Nothing for it but to try the dog again. After much searching I eventually discovered latter crouched behind piano. This time we shut him in the bathroom and ran away. His cries of anguish echoed downstairs, even drowning the ecstatic yells of our football fanatics.

Between shouts of advice to the referee, son playfully threw small furry objects at anyone who stopped twitching long enough. Small daughter, who only yesterday was on her knees begging me to take in the school gerbil for the holidays, was now a mental wreck at the thought of being first to bed.

A useful time to mention my gerbil doubts. She reminded me that this is a cage-dweller. I’m beginning to wish I was.

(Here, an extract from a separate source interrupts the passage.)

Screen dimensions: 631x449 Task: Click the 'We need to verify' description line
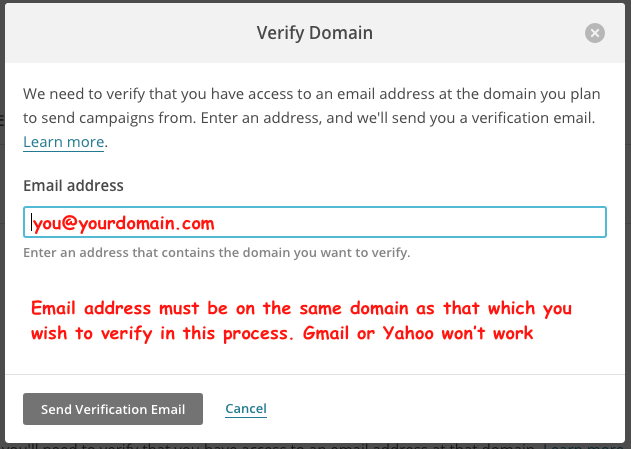click(x=311, y=94)
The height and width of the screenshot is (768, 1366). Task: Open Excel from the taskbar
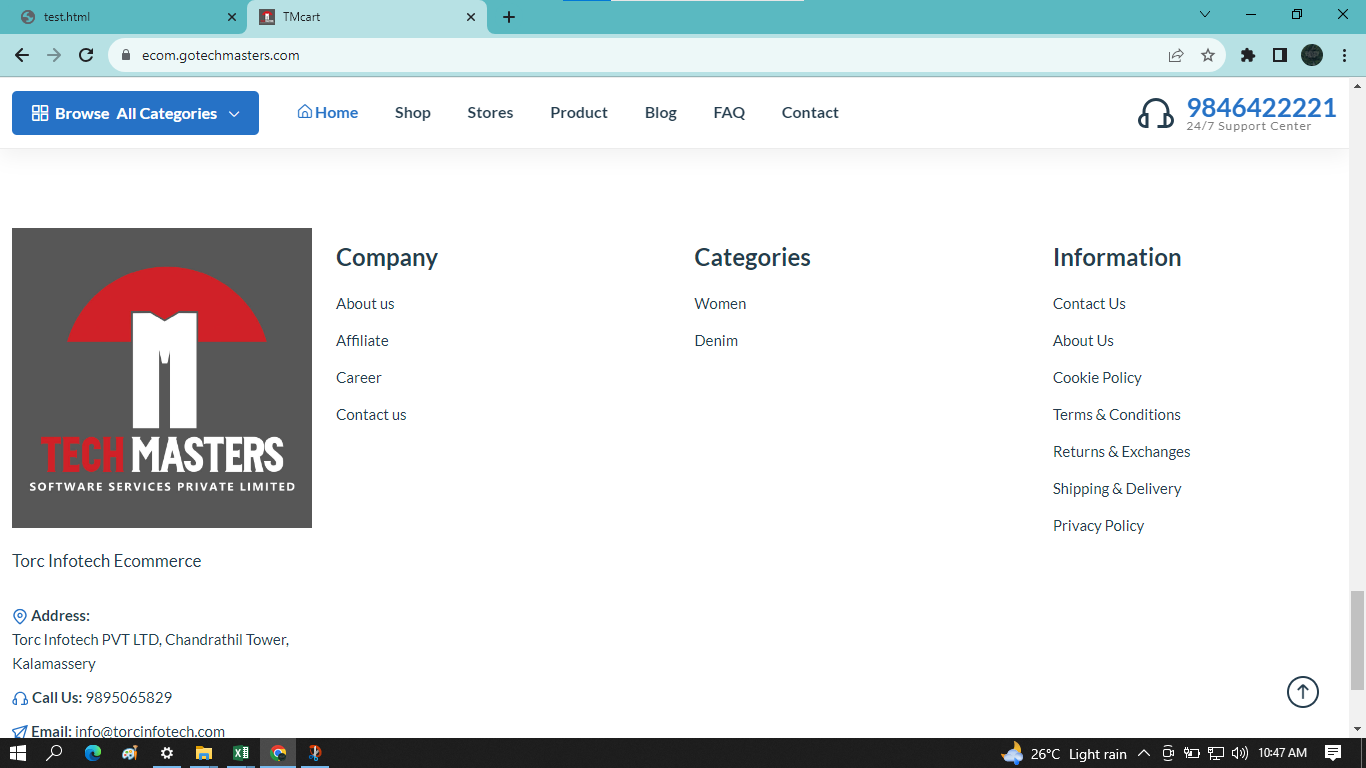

She was eventually persuaded to dole out goodnight kisses and ran her finger nails up the back of my neck just for a laugh. I burst into tears.

At 11 pm I prepared my farewell speech. ‘What sort of son is it who will not kill a tiny mouse for his mother? St George tackled a fire-spurting dragon for his.’
Husband turned up volume and I noticed for the first time that his face has a distinctly unhealthy pallor beneath the mushroom paint. ‘Look, it’s only that size,’ he tried to convince me at bedtime, as he placed his clothes on top of the wardrobe then locked the bedroom door.

But thanks to a sprinkling of wonderful, peace-bringing rodent poison, our household has now returned to normal. I followed the instructions on the tin, tried to ignore the children’s, ‘Ooh! Come and listen mum, it’s great! You can hear it crunching.’

Tried to ignore eldest daughter’s remarks about their college mice going berserk for three or four days before finally succumbing to death’s blessed release.

Since our son triumphantly carried one small, strong-smelling corpse to the rose garden, I have stopped tying our dog to the bedpost when I make the beds. He trembles so much he makes me nervous anyway.

But uneasy questions still pervade. Where did it come from? Was it, hopefully a bachelor out for a night on the tiles? Or, heaven forbid, has he a wife and family tucked away . . . somewhere?